Monday, April 8, 2013

The rant of blah

    Ugh. My brain has been in "I don't wanna" mode these past few days. I think it's my brain's way of recovering from a depression 'shut down'. For anyone those who are lucky enough to go through life not having to deal with clinical depression, a 'shut down' is pretty much what it says. It's where you pretty much shut down. You don't think, speak, feel. You don't anything. I have been on medication for the past several years, but there are still times when an episode manages to break through. I just pretty much just sit there real quiet for the whole day, only speaking when required. The thoughts in my mind are thoughts that I might not normally think. Usually things like if my husband or kids really need me, if they would be better off if I left. I don't feel any sadness though. That's the strange part. I just feel so.....empty. I don't feel anything. Thankfully though, by the next day things are usually back to normal....for the most part. It always seems that for the next few days after a breakthrough episode my brain feels somewhat drained. Like coming back from the edge took all I had or something.

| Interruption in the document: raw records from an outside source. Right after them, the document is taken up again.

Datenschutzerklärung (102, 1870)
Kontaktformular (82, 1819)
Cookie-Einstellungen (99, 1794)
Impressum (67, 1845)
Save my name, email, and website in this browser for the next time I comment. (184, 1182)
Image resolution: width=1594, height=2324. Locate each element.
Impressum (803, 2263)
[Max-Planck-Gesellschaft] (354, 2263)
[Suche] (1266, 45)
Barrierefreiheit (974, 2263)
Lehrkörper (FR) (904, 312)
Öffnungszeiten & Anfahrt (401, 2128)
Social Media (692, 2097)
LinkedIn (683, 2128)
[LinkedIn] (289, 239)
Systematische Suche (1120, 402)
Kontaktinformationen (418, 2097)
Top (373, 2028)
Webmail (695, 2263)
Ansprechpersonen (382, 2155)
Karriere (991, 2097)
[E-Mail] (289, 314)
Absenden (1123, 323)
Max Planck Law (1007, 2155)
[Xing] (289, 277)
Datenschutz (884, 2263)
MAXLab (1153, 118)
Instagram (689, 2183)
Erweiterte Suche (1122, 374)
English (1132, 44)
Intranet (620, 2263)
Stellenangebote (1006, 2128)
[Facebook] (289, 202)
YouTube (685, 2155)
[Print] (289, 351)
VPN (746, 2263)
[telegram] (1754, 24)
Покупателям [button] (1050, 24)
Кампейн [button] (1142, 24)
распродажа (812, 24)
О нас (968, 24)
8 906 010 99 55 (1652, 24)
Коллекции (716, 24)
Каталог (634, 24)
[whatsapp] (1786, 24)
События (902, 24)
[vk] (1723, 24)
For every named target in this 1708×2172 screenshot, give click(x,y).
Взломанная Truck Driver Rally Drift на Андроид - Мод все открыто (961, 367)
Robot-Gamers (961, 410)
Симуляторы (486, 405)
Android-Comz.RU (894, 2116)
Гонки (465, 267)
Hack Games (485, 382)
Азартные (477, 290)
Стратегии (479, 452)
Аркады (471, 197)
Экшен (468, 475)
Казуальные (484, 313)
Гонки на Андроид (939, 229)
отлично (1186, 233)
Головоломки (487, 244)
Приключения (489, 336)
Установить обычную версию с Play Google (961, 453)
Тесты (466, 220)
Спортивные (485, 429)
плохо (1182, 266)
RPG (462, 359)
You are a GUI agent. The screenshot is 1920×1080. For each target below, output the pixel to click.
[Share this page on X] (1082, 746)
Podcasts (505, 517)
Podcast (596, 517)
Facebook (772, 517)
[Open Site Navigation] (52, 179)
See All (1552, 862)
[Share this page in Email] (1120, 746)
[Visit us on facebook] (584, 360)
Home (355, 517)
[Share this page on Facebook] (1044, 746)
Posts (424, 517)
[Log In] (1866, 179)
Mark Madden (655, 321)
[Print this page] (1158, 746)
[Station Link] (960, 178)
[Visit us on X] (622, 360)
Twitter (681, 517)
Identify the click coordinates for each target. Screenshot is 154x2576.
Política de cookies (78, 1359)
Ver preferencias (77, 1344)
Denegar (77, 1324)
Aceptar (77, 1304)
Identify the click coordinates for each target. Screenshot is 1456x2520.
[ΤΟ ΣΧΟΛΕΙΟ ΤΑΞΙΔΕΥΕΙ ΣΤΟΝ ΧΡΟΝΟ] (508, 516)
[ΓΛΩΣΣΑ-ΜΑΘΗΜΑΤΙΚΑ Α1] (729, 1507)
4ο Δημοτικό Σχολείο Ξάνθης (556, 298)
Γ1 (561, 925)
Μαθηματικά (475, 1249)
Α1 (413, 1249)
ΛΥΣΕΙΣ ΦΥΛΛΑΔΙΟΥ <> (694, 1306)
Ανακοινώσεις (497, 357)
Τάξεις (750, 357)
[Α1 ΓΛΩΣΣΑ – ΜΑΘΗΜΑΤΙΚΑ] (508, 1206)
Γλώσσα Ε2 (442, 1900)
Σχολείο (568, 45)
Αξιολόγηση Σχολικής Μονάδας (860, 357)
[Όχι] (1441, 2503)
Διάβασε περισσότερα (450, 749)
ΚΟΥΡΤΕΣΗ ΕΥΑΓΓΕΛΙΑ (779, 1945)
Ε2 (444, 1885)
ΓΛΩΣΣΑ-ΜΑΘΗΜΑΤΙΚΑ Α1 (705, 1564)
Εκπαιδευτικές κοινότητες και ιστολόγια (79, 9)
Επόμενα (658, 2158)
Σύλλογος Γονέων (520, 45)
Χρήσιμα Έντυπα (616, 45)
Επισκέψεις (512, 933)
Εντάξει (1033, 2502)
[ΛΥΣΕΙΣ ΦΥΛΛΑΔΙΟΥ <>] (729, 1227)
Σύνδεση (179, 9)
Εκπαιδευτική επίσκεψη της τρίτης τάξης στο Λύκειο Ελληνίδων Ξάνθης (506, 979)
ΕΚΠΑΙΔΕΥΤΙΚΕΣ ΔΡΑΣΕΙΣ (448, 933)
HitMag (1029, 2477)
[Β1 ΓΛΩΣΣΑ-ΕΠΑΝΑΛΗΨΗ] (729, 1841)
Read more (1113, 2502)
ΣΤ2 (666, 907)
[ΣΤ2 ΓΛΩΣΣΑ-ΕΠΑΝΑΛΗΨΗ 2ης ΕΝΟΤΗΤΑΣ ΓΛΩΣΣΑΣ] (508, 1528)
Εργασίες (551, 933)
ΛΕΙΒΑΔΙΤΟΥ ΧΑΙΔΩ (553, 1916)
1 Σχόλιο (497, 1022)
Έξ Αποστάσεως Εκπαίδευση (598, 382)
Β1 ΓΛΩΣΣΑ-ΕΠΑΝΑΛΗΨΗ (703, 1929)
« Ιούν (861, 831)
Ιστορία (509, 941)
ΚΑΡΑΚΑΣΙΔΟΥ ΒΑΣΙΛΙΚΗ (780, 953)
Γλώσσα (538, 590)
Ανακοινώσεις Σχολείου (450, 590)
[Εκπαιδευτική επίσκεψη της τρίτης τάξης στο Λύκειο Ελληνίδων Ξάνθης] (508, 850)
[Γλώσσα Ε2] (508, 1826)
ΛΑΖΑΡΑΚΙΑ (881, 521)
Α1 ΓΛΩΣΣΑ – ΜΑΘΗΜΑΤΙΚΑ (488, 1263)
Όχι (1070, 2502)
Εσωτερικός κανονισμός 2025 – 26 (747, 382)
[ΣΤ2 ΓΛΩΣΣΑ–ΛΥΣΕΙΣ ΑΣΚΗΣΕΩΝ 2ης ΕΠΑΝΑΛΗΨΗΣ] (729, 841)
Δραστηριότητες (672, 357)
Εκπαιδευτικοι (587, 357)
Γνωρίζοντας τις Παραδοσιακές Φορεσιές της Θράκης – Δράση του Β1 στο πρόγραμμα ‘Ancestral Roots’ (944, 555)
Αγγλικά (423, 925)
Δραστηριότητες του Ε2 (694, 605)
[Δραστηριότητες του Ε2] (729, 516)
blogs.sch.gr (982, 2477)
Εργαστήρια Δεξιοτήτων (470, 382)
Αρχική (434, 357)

    So how long have I struggled with this sickness? I was diagnosed when I was 13. I had hit an all time low and written a note to a friend in school saying that I was going to kill myself. My mom immediately took me to a counselor to find out what was going on. After my diagnosis, I was started on antidepressants. I found these made things worse. One even put me in such a daze that during the 2-3 months that the medication was in my system I have no memory of. Apparently my sister (who is six years younger than me) was looking after me. I eventually gave up on meds and took a more natural approach to treating my depression. Through meditation, journals, friends, and more, I found I was able to overcome I my depression for the longest time medication free. It wasn't until after I had my second son that I found I could no longer fight my depression on my own. I didn't have the time for myself to do things like meditation or even to write in journals. No time for friends. Not even time for me. Plus with hormonal postpartum, the depression was just too much. After talking to my doctor and expressing my concerns with medications, we tried 2 or 3 medications before finding my current antidepressant. Though it has had to be increased in dosage in the 4 years I have been taking it, I find it has been helping me better than if I were to go without. As a mother of two boys, and a wife, I don't always have time for myself. I have found sometimes it doesn't hurt to have that little extra medicated help.

    There are those out there that may not believe that depression is a true mental sickness. They may feel it is only a state of mind. I know a lot of people like that. I have had to deal with their prejudices for years. All I can say to them is they are not me. They have not had to deal with my struggles, and they are blessed to not have this sickness. I go through each day fighting my fight. Living each day one at a time, and facing them as they come. I don't worry about tomorrow, just today, because before tomorrow can come I must first get through this day.